First things first, how does one get to Bhutan? All tourists (excluding Indian, Bangladeshi and Maldivian passport holders) are required to obtain a visa and book their holiday through a Bhutanese tour operator or one of their international partners. This is in keeping with the Kingdom of Bhutan’s “High Value, Low Impact Tourism” policy to ensure that the country’s unique society, culture and environment are preserved. This means only a limited number of tourists enter the country at any one time, preventing Bhutan from being overwhelmed by mass tourism and thus altering its character–which in my opinion, is the reason why I fell so in love with the country in the first place. Never have I seen a stronger sense of tradition and culture so carefully preserved and appreciated in the modern times. No tourist traps here, just genuine experiences.
Prior to this trip, my sister and I did a lot of research as to which tour company we should go with. We finally decided on Amala Destinations, primarily because of all the good reviews we’ve read about them and the accommodating bespoke services they offer. Amala arranged a flexible 8-day itinerary for us that covered Thimphu, Paro, Phobijkha and Punakha, making sure all the sights and experiences we want included were accommodated and the stops we weren’t quite interested in were taken out. They then sent us a list of travel essentials and what to expect in Bhutan, our final itinerary and all our booked flights and hotels. We were all set!
After an overnight stay in Bangkok, off we went to Bhutan aboard Bhutan’s official royal airline, Drukair. And boy was our trip off to a good start! Just 2 rows before us sat one of the kingdom’s Queen Mothers, her daughter and her grandson. We didn’t realize at first that they were royalty but then we noticed how almost all the passengers passing them greeted and bowed to them so we put two and two together and boom! ALERT! ALERT! WE ARE IN THE PRESENCE OF ROYALTY. And so like a true tourist, I badly wanted to take a photo with the Queen Mother. I didn’t know if it was appropriate or not though so I decided to just watch from afar, like a creepy stalker. (I later found out that the Royal Family are actually super accommodating with these things. Sigh. Enter dark cloud of regret.)

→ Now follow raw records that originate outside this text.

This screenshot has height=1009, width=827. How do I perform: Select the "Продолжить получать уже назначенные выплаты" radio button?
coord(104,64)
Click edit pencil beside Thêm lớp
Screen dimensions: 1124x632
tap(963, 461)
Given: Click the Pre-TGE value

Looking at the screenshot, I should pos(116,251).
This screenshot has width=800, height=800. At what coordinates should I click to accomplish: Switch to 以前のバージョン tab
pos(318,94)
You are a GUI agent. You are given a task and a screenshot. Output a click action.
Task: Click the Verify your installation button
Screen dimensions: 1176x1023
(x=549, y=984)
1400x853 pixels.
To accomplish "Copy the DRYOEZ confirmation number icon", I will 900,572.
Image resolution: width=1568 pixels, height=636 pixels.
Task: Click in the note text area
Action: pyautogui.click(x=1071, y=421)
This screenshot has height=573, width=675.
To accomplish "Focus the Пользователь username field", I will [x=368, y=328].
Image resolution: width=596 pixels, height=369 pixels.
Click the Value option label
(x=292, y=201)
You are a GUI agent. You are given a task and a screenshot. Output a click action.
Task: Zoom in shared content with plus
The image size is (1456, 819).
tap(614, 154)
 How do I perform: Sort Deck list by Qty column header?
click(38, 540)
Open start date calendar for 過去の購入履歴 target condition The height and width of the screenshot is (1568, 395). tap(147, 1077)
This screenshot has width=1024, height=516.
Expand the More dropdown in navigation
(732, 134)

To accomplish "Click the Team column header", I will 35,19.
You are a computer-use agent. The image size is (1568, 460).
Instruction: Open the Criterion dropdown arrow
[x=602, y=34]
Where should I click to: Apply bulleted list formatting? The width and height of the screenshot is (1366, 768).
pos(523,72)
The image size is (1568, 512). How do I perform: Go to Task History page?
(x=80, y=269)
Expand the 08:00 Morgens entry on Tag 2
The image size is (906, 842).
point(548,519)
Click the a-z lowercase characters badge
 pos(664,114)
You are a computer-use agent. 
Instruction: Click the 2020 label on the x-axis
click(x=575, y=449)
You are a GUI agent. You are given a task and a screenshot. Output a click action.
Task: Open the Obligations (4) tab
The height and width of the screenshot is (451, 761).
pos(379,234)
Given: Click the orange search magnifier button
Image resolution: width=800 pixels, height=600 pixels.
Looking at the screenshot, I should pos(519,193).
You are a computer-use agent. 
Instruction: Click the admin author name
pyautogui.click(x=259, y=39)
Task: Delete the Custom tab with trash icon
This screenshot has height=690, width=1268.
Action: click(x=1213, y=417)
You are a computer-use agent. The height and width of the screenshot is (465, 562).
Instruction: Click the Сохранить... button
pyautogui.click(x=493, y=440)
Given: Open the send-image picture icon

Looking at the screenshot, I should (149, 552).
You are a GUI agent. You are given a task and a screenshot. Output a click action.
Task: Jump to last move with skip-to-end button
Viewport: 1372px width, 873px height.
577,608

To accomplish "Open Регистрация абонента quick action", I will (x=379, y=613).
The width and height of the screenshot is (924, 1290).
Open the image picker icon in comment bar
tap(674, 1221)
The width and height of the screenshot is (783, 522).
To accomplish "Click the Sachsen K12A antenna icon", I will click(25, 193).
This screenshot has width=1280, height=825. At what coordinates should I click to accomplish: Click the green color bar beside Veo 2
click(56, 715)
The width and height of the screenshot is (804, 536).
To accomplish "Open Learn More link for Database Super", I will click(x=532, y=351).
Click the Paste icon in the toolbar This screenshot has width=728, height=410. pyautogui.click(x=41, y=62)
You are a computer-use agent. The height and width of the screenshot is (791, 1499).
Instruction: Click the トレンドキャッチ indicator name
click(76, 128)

Mid-flight, I managed to take my attention away from the Royal Family for a few minutes to look for the Himalayan mountains and possibly, Mount Everest. Amala Destinations told us we’d be flying over Mt. Everest on this flight so we strategically had ourselves seated on the left side of the plane. If you follow me on Instagram, you’d know our strategy was indeed successful. I was able to snap lots of photos of the snow-covered Mt Everest. (See my Instagram photo here. I’ll also post videos on my Facebook page in case you want to see more.)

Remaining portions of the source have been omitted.